Background
Schizophrenia spectrum disorders (SSD) are often characterised by a plateau or decline in cognitive abilities early in the prodrome. The cause of developmental alteration remains unknown, and investigation of genetic involvement in cognitive function in these disorders may assist the understanding of the underlying neurobiological mechanisms involved. Variation at two single nucleotide polymorphisms (SNPs) of the catechol-O-methyltransferase (COMT) gene have previously shown an influence on COMT protein levels and cognition; rs4680 and rs4818. Here we investigate the influence of the nonsynonymous “Val/Met” SNP rs4680 and a second functional SNP, rs4818, on tasks of cognitive flexibility and attention.
Methods
The sample comprised 48 healthy controls (HC; age = 31.95 ± 12.80; 25 males, 23 females), and 43 with a diagnosis of SSD (age = 41.64 ± 10.36; 26 males, 17 females). Measures of cognitive flexibility and attention included the Wisconsin Card Sorting Test (WCST), Continuous Performance Test-Identical Pairs version (CPT-IP), Trail Making Test (TMT), and the D-KEFS Colour Word Interference Test (CWIT). Due to small cohort sizes, in our preliminary analyses we chose to compare people who should be most severely affected because of inheriting COMT haplotypes associated with poor cognitive functioning (GG rs4818 / GG rs4680: G-G haplotype) to those with haplotypes associated with better cognitive functioning (CC rs4818 / AA rs4680: C-A haplotype). Multivariate analysis of variance factors included COMT haplotype, diagnosis (HC and SSD), and gender, with Bonferroni correction for multiple comparisons; age was included as a covariate. Analyses were also conducted based on a non-functional SNP of the COMT gene; rs165599, as a negative control.
Results
SSD exhibited reduced cognitive performance compared to HC; F(4, 75) = 8.810, p < .001. Investigation of C-A haplotype revealed an interaction with diagnosis on cognitive performance; F(8, 154) = 2.075, p = .041; SSD had reduced performance compared to HC for the WCST, CPT-IP, and TMT in C-A haplotypes (all p < .05). COMT haplotype also interacted with gender on cognitive performance (C-A haplotype; F(8, 154) = 2.315, p = .023, G-G haplotype; F(8, 154) = 2.706, p = .008). Males who were C-A non-carriers and /or G-G haplotype (high COMT activity groups) performed better on CPT-IP (both p < .05) and worse on CWIT (both p < .05) compared to females. Control SNP rs165599 revealed no main effects or significant interactions (all p > .05).
Discussion
The role of the COMT gene in the cognitive abilities of SSD remains contentious as gene expression does not differ from a healthy population.
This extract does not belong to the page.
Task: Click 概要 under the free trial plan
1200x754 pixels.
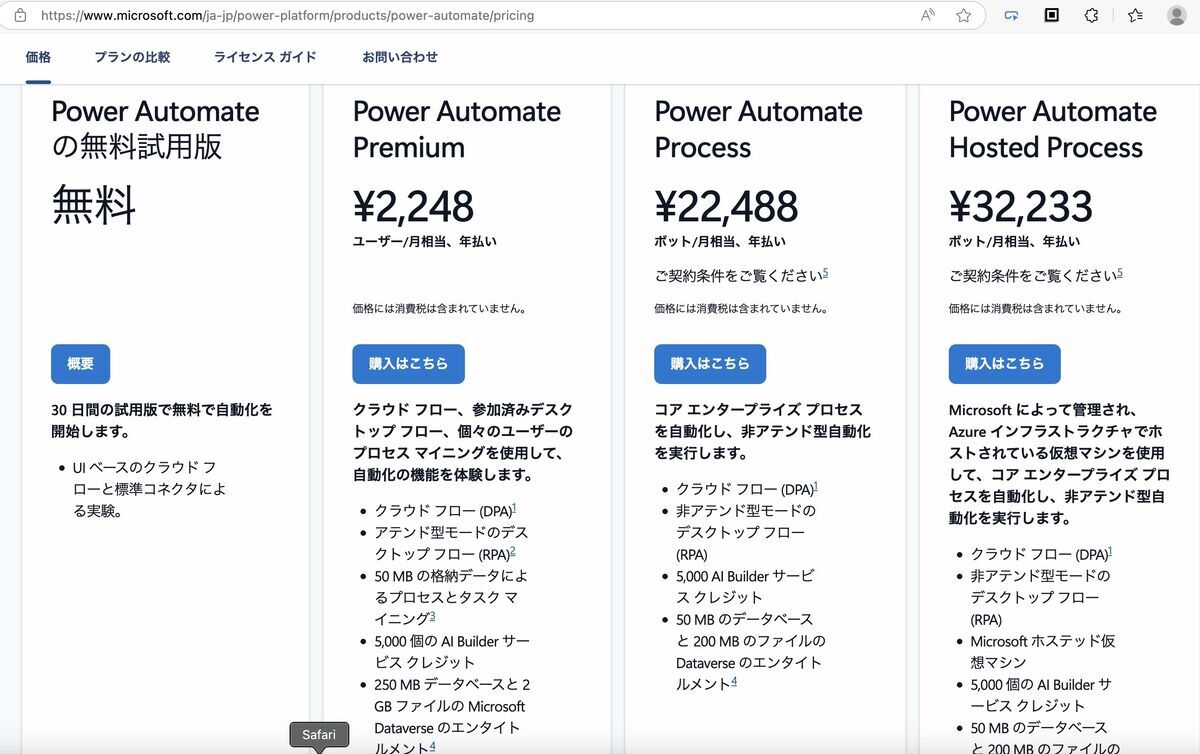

This preliminary analysis revealed an interaction between diagnosis and COMT haplotype, however, this only reached statistical significance for the C-A haplotype, where SSD with C-A haplotype and C-A non-carriers had reduced performance compared to HC on most tasks except TMT. The different effects found across the tasks, which probed various elements of cognitive flexibility and attention, supports a nuanced role of COMT in cognitive function. Further, high COMT activity was beneficial for males on CPT-IP but not CWIT compared to females. Gender interaction remains a significant consideration in studies of the COMT gene, likely involving the catechol-estrogens which are substrates of COMT. As expected there was no significant results with control SNP rs165599, indicating that findings were due to the influence of SNPs rs4680 and rs4818 on COMT activity.